── Material for this task ──

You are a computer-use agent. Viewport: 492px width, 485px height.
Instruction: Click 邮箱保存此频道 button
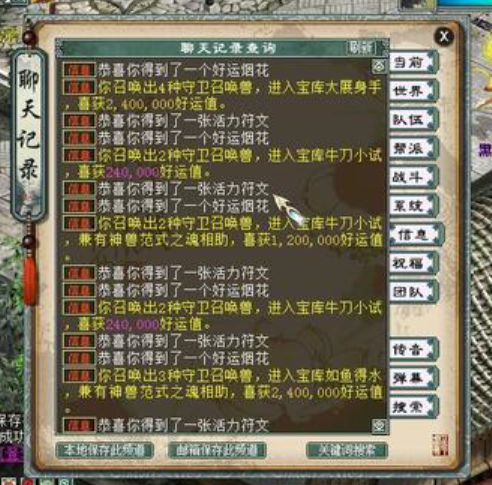pyautogui.click(x=217, y=450)
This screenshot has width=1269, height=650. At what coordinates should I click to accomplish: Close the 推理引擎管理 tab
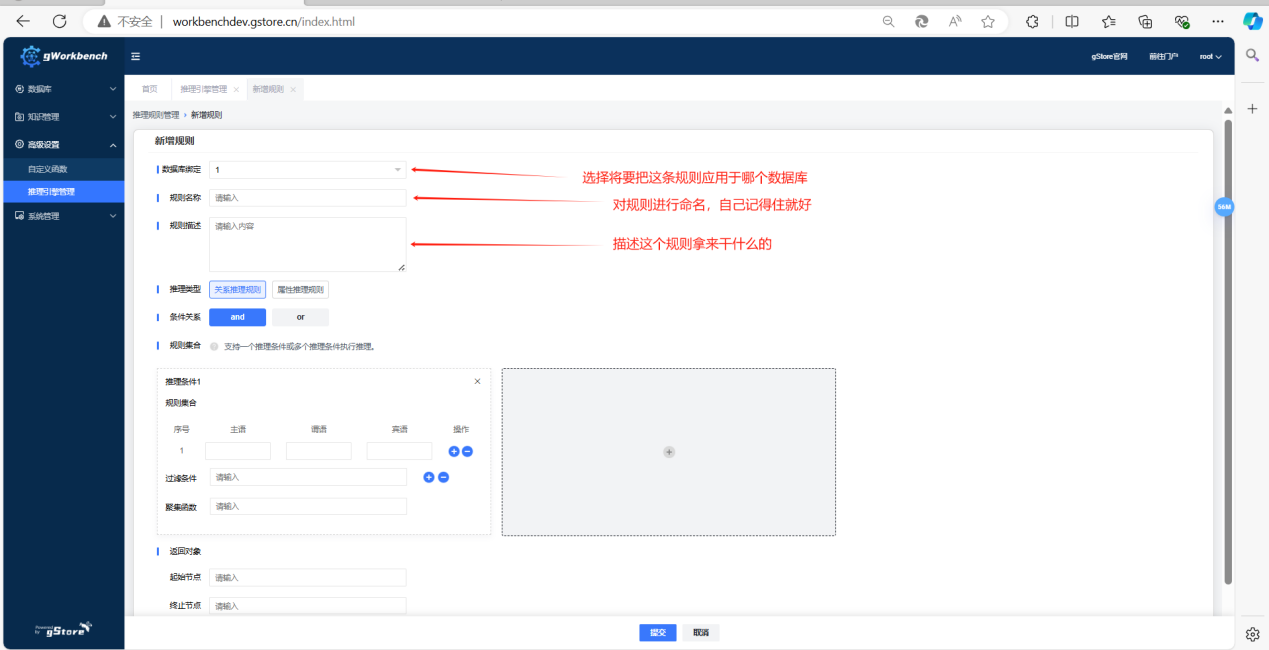coord(236,89)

───

**Given problem**
Arrange the lines of the records above as a numbered list, omitting blank lines and leaving out the pictures.

**Result of this task**
1. You are a computer-use agent. Viewport: 492px width, 485px height.
2. Instruction: Click 邮箱保存此频道 button
3. pyautogui.click(x=217, y=450)
4. This screenshot has width=1269, height=650. At what coordinates should I click to accomplish: Close the 推理引擎管理 tab
5. coord(236,89)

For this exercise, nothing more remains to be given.